◆ **Short exercise 1**
Count the lines of the records below that contain the string "coordinates". Reply with the number alone.
◆ **Short exercise 2**
Extend the album descriptions below by writing on from the last sentence.

◆ **Text excerpt**

####################

Add Some Holiday Cheer to Your Record Collection.
Medusa
Strangulation b/w Temptress
Prior to tracking First Step Beyond, Chicago proto-metal quintet Medusa headed three miles west to the Village of Oak Park and cut their debut 7” at Stephen Wilcox’s Pepperhead custom studio. The resulting versions of “Strangulation” and “Temptress” are a touch further unhinged than their sororal album twins, as phased-out scraps of psychedelia and bleeding solos maxed out Pepperhead’s 8-track rig. Pressed in a strictly limited quantity of 1000 copies. Also available with an extremely limited 3” Medusa patch that’ll add snake-haired credibility to even the crispest new denim jacket.
Get Tempted.Medusa
First Step Beyond
You must physically hold this album, kneel at its altar; we will fail to describe it. Medusa’s First Step Beyond might have forever shifted the perception of Chicago rock history had it managed to make the leap from tape to its never-realized vinyl pressing. Instead, the conflagation of Sabbath, Hawkwind, and Amon Duul II remained petrified in the Corycian Caverns—otherwise known as the drummer’s basement. Self-produced on four track in 1975, this lone transmission from Medusa’s repertoire appeared on the extremely mysterious Pepperhead label, whose proprietor allegedly disappeared after a bad trip and was never been seen again. Forged in ceremonial mock-velvet, custom embossed in Gorgon-gold and blood-red, and art directed in accordance with the band’s elaborate original stage props and artwork, we have positioned this unreleased opus to finally reach its destination: the turntables of pot-smoking and leather-clad teenagers, young and old.
Embrace The Sorcerer's Magic.
Entertainment
Experience the soundtrack to Neil Hamburger's existential dread. Entertainment is the unnerving film account of a traveling comedian lost on the brink. A broken, aging comic tours the California desert, cast away in a sea of third-rate venues, novelty tourist attractions, and self-serving attempts to reach his estranged daughter. By day, he drags across the barren landscape, inadvertently alienating every acquaintance. At night, he seeks solace in the animation of his onstage persona. Fueled by the promise of a lucrative Hollywood engagement, he confronts a series of increasingly surreal and volatile encounters. This sonic companion to Entertainment comes straight from the record collection top-secret Neil Hamburger alter ego Gregg Turkington, an avid gatherer of privately pressed curios and the self-proclaimed #1 fan of Frank Sinatra Jr. Joining the Son of the Chairman of the Board on this limited edition LP is a cast of downtrodden personalities, including a emphatic ally Los Angeleno nun, a Italian-language folkie whose guitar laments the Vietnam war, and a Columbus, Ohio, civil rights activist and record man. Included are interstitial dialogue snippets, one of which lets co-star John C. Reilly supply a bizarre rendition of Away In The Manger.

####################

Records from a data collection
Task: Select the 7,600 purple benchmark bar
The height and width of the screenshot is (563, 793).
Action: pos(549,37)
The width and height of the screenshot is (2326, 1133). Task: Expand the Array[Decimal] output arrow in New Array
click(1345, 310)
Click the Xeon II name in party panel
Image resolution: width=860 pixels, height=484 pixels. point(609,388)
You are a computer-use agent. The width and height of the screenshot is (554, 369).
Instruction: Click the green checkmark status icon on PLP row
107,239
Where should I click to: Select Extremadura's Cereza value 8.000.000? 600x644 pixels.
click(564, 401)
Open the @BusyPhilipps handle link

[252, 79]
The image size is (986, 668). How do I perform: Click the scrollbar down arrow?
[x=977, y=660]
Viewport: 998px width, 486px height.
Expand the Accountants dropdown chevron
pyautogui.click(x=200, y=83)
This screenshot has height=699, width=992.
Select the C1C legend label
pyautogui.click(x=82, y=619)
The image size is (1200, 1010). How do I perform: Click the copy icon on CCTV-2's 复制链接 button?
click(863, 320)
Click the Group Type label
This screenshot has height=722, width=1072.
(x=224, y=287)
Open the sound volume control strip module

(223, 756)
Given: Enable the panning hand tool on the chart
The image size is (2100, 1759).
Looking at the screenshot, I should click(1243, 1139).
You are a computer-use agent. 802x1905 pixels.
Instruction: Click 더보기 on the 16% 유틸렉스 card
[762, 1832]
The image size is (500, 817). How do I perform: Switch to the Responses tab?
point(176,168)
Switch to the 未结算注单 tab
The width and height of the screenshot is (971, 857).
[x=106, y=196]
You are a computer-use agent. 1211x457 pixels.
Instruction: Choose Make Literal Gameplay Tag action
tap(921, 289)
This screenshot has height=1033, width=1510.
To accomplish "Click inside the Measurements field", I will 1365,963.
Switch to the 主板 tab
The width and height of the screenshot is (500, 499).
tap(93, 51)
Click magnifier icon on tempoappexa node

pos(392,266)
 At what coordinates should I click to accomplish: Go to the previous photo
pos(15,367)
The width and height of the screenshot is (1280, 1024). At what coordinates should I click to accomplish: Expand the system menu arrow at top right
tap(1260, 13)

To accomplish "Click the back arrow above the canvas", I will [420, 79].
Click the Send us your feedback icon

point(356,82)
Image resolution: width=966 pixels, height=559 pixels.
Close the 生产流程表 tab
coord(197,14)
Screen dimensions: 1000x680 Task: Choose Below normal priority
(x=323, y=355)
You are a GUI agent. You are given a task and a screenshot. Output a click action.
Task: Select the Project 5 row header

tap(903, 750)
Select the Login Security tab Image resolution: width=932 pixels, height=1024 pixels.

####################

◆ **Written response 1**
2

◆ **Written response 2**
Feel The Dread.
Project Twelve
Our seasonal music club featuring twelve exceedingly rare or entirely unreleased LPs. Four albums of Eccentric Soul, four albums from Wayfaring Strangers, and four plucked from our Private Mind Garden. These records won’t be available in stores and they won’t be repressed. We’re not issuing them on CD and the only way you can buy them is by joining the club. And that club? It's limited to just a thousand members.
Sign Up Now.
Numero Group Gift Proxy
If you wish to purchase a gift for the Numero Group collector/consumer/fan/friend/online stalker of your choice, but you'd prefer to avoid the risk of replicating an already acquired item number in our vast catalog, we offer the Numero Group Gift Proxy. Unlike your standard Gift Card or Gift Certificate, this is a physical item with mild to moderate functionality that will stand-in for what will become your recipient's actual gift, while not being entirely a piece of rubbish. The Numero Group Gift Proxy comes attached to a 7" single that could, if the recipient so desires, be filed with their other similar items in an already established collection. Whatever they do with it, they will love whatever gift they choose to redeem it for. (For a few bucks less you can do it all digitally.)
Go ahead, make their day.
Eccentric Snow: The Numero Guide to Holiday Funk.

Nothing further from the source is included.